“We
want to use language that is transparent,” Dr. Lucy Delap, a British
history lecturer, said. “We’re rewriting our first two years of our
History degree to create a wider set of paper choices, to make
assessment criteria clearer, and to really try and root out the
unhelpful and very vague talk of ‘genius,’ of ‘brilliance,’ of ‘flair’
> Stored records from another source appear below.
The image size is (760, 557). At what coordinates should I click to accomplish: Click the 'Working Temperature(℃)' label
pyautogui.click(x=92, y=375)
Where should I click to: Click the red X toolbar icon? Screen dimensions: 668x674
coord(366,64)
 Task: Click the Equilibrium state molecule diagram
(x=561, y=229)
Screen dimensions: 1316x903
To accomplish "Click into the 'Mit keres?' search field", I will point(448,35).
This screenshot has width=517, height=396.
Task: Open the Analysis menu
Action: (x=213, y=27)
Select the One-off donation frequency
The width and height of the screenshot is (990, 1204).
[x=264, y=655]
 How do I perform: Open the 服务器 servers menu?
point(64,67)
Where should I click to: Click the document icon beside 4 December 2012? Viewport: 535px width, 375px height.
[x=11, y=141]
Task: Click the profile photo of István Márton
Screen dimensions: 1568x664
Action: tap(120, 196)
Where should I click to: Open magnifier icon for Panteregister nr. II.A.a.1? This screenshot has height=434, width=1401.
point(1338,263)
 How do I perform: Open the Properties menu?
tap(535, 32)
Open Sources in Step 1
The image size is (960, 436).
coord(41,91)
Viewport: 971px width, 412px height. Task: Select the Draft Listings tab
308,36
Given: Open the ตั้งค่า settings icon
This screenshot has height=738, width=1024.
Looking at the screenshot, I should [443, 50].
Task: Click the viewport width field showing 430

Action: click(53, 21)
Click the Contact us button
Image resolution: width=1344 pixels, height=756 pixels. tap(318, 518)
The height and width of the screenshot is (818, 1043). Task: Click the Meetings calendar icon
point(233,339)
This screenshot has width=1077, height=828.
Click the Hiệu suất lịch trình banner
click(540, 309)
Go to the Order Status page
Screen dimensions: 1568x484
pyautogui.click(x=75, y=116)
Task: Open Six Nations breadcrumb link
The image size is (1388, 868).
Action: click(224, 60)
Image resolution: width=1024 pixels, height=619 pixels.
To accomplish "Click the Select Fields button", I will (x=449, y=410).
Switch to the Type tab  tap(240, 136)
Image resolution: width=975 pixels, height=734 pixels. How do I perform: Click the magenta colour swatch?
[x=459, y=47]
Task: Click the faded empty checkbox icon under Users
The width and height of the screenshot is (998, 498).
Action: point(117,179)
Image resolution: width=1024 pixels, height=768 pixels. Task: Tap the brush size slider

which carries assumptions of gender inequality and also of class and
ethnicity.”
Delap explained that since terms like “brilliance,” “genius,” and
“flair” have too often been used to describe men, tutors should not use
them anymore. Women may have difficulty thinking that they are
“brilliant” because the word has historically been associated with men,
Delap claimed.
“Some of those words, in particular genius, have a very long
intellectual history where it has long been associated with qualities
culturally assumed to be male,” Delap said. “Some women are fine with
that, but others might find it hard to see themselves in those
categories.”
Oxford University’s History department recently revamped its final exam
policy after a study showed that men are more likely to get a first
class degree in history than women. One of the department’s five final
exams will be a take home exam in order to boost female performance.
Some have criticized accused Oxford of playing into the stereotype that
women are the weaker sex.
“I think it is extremely well intentioned and I applaud them for taking
the matter seriously. But it is so insulting,” historian Amanda Foreman
said. “You are saying that the girls can’t take the stress of sitting
in the exam room, which does raise one’s anxiety levels. I don’t think
girls are inherently weaker than boys and can’t take it. Women are not
the weaker sex.”
[
FULL
TWATAGE]
"Full twatage" indeed, maybe even to the level of cuntessence. She was in full twatted babble.